The augmentation of TNFalpha-induced cell death in murine L929 fibrosarcoma by the pan-caspase inhibitor Z-VAD-fmk through pre-mitochondrial and MAPK-dependent pathways.

We investigated the mechanism of the pan-caspase inhibitor z-VAD-fmk's augmentation of TNFalpha-induced L929 cell death and found this mechanism differs from that of TNFalpha-induced L929 cell death. In the presence of 20 ng/ml TNFalpha, z-VAD-fmk initiated apoptosis and necrosis in the majority of L929 cells as measured by an agarose gel electrophoresis and lactate dehydrogenase(LDH)activity based assay.

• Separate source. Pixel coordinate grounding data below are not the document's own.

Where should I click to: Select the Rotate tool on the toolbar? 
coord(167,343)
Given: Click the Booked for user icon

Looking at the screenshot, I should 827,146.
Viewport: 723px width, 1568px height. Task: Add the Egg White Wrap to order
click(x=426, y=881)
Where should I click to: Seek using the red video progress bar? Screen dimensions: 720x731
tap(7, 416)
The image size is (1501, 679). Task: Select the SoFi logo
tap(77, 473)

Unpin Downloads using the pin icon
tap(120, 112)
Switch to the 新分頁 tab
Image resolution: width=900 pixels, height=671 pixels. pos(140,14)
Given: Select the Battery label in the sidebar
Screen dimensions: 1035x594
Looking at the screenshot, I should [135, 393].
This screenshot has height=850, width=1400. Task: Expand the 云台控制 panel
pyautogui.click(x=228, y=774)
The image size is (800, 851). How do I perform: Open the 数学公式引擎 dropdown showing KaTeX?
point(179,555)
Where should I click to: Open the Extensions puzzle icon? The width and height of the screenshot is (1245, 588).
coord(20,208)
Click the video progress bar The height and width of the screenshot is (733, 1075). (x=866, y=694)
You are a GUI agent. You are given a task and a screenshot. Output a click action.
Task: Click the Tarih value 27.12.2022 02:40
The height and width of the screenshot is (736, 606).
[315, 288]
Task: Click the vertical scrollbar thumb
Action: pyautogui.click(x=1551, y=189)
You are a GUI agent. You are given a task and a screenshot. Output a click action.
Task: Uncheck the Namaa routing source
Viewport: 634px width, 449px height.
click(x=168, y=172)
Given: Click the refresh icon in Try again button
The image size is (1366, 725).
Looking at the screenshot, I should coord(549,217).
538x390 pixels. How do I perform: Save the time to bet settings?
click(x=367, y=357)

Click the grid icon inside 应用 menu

Mitochondrial permeability transition (MPT) inhibitor (cyclosporine A) effectively inhibited z-VAD-fmk-augmented cell death. In addition, z-VAD-fmk plus TNFalpha increased Bax expression without affecting Bcl-2 and cytochrome expression. Western-blot analysis showed that z-VAD-fmk plus TNFalpha caused persistent JNK activation and ERK inactivation. Poly(ADP-ribose) polymerase (PARP) inhibitor (DPQ) effectively reversed the cell death which was augmented by z-VAD-fmk, and z-VAD-fmk plus TNFalpha also caused PARP cleavage to an 85 KDa fragment. These results indicate that in the presence of TNFalpha, z-VAD-fmk further augments cell death which requires the mitochondrial permeability transition and the JNK activation. However, we did not detect the changes in cytochrome c expression and the participation of caspase-9 in this process, suggesting that there might exist an unknown signal pathway(s) from the mitochondria to the downstream protein PARP, which is cleaved in a caspase-independent manner.